**DESCRIPTION OF THE TASK**
Establish how many lines in the entries hold the string "square". The number by itself is the whole answer.

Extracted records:

○ ○ ○ ○

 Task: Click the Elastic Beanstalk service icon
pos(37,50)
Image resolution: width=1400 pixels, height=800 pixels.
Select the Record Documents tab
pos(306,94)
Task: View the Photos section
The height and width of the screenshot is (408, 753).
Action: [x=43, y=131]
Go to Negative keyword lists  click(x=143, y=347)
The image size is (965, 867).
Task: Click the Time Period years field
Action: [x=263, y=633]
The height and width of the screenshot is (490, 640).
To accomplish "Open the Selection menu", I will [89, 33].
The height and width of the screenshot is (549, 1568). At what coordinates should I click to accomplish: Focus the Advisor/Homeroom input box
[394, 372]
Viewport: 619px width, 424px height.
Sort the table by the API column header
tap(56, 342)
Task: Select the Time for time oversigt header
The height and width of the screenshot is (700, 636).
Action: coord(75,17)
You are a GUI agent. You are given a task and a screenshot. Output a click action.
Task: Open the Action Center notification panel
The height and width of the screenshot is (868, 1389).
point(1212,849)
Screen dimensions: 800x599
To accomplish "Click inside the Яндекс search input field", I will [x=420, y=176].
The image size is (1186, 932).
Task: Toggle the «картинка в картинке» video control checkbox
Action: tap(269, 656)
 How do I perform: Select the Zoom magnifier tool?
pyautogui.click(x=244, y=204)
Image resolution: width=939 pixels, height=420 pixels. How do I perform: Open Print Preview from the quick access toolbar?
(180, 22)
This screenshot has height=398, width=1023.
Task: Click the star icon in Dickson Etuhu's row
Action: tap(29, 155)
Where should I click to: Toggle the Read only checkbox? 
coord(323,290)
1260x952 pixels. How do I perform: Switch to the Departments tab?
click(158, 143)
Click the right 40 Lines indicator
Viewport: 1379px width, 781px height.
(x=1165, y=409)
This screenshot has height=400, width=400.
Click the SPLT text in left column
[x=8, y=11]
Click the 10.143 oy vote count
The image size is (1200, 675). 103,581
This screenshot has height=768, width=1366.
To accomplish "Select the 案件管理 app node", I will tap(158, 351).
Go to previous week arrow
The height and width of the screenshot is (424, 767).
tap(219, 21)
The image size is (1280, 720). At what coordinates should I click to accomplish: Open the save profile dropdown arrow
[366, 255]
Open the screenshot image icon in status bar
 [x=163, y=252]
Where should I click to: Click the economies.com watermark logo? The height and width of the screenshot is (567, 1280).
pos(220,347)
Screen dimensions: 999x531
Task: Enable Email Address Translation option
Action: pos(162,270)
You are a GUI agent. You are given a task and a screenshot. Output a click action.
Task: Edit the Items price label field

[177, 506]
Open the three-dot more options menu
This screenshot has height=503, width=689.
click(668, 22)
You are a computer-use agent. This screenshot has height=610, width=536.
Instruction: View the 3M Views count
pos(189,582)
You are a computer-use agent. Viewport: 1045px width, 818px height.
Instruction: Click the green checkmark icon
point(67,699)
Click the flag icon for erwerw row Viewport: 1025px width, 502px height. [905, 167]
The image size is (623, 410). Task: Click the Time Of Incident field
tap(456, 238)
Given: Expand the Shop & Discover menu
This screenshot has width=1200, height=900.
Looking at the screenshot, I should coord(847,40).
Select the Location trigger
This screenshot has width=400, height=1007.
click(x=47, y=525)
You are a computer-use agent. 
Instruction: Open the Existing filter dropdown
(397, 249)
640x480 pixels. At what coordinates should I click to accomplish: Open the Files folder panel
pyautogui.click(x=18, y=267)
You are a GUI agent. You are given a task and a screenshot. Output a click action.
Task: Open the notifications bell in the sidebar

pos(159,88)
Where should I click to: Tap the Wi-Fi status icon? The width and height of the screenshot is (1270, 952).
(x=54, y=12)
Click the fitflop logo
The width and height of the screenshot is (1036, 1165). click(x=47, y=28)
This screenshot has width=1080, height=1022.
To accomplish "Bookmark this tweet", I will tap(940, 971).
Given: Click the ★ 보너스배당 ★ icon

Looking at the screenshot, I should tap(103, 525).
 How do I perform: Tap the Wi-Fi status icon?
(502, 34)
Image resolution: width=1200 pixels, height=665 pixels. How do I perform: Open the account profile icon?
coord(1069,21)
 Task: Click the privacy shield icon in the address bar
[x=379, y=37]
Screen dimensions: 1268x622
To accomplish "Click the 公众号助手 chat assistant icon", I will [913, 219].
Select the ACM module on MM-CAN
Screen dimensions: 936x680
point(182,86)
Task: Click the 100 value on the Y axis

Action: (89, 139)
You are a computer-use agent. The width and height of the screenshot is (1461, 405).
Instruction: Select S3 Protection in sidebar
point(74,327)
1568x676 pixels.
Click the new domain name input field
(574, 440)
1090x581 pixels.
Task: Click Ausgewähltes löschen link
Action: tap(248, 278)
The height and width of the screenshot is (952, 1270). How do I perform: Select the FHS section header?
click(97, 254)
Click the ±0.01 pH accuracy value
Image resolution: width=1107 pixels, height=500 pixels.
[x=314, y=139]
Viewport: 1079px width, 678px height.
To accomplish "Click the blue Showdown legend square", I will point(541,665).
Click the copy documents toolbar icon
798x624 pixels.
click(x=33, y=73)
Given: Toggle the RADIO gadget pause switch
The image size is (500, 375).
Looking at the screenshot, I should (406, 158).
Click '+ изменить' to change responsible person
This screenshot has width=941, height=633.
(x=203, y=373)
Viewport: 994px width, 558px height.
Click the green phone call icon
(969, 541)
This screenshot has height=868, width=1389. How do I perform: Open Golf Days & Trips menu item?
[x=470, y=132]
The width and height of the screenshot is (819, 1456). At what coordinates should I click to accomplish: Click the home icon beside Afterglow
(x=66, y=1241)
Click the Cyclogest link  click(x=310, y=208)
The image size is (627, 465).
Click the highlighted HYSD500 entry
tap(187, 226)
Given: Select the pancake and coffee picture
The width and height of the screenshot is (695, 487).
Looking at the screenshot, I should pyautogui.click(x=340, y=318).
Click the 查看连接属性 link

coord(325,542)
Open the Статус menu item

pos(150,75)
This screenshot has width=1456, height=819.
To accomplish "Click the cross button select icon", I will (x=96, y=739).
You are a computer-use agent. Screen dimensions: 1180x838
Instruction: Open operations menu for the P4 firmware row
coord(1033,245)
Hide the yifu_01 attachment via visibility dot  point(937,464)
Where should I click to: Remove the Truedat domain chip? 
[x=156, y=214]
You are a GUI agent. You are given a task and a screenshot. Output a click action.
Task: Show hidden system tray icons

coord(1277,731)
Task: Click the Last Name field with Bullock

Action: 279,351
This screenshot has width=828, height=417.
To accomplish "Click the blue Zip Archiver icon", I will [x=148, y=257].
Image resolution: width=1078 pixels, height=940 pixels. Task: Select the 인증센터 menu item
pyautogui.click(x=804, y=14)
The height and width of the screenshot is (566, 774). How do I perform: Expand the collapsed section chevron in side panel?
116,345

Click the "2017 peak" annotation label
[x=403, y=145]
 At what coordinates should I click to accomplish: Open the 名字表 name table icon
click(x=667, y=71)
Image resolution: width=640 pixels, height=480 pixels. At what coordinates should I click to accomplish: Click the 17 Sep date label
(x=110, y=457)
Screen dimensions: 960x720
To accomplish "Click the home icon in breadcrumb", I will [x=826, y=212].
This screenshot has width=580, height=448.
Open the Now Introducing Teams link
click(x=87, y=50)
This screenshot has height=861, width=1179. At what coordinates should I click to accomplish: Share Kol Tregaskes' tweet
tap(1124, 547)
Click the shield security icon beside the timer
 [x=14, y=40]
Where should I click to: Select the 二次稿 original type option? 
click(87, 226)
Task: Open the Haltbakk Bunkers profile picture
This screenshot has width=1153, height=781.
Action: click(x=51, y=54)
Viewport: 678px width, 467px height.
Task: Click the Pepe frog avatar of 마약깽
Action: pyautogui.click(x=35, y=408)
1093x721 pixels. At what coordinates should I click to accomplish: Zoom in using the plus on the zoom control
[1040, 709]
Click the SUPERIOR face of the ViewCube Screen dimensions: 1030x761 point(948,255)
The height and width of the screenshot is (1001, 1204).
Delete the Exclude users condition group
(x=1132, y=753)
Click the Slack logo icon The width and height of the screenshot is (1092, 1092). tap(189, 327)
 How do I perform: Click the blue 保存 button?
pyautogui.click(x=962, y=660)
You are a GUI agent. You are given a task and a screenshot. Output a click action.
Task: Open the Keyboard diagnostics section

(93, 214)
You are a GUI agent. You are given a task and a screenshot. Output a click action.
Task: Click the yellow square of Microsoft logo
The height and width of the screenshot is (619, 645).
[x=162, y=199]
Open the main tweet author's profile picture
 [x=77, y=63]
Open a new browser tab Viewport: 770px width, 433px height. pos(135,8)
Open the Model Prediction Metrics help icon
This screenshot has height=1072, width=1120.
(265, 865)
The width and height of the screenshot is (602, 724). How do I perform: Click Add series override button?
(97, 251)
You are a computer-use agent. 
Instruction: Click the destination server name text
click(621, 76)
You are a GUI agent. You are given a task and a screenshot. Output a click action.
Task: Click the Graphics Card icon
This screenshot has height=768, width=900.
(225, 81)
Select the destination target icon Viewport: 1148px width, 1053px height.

○ ○ ○ ○

**TASK RESULT**
2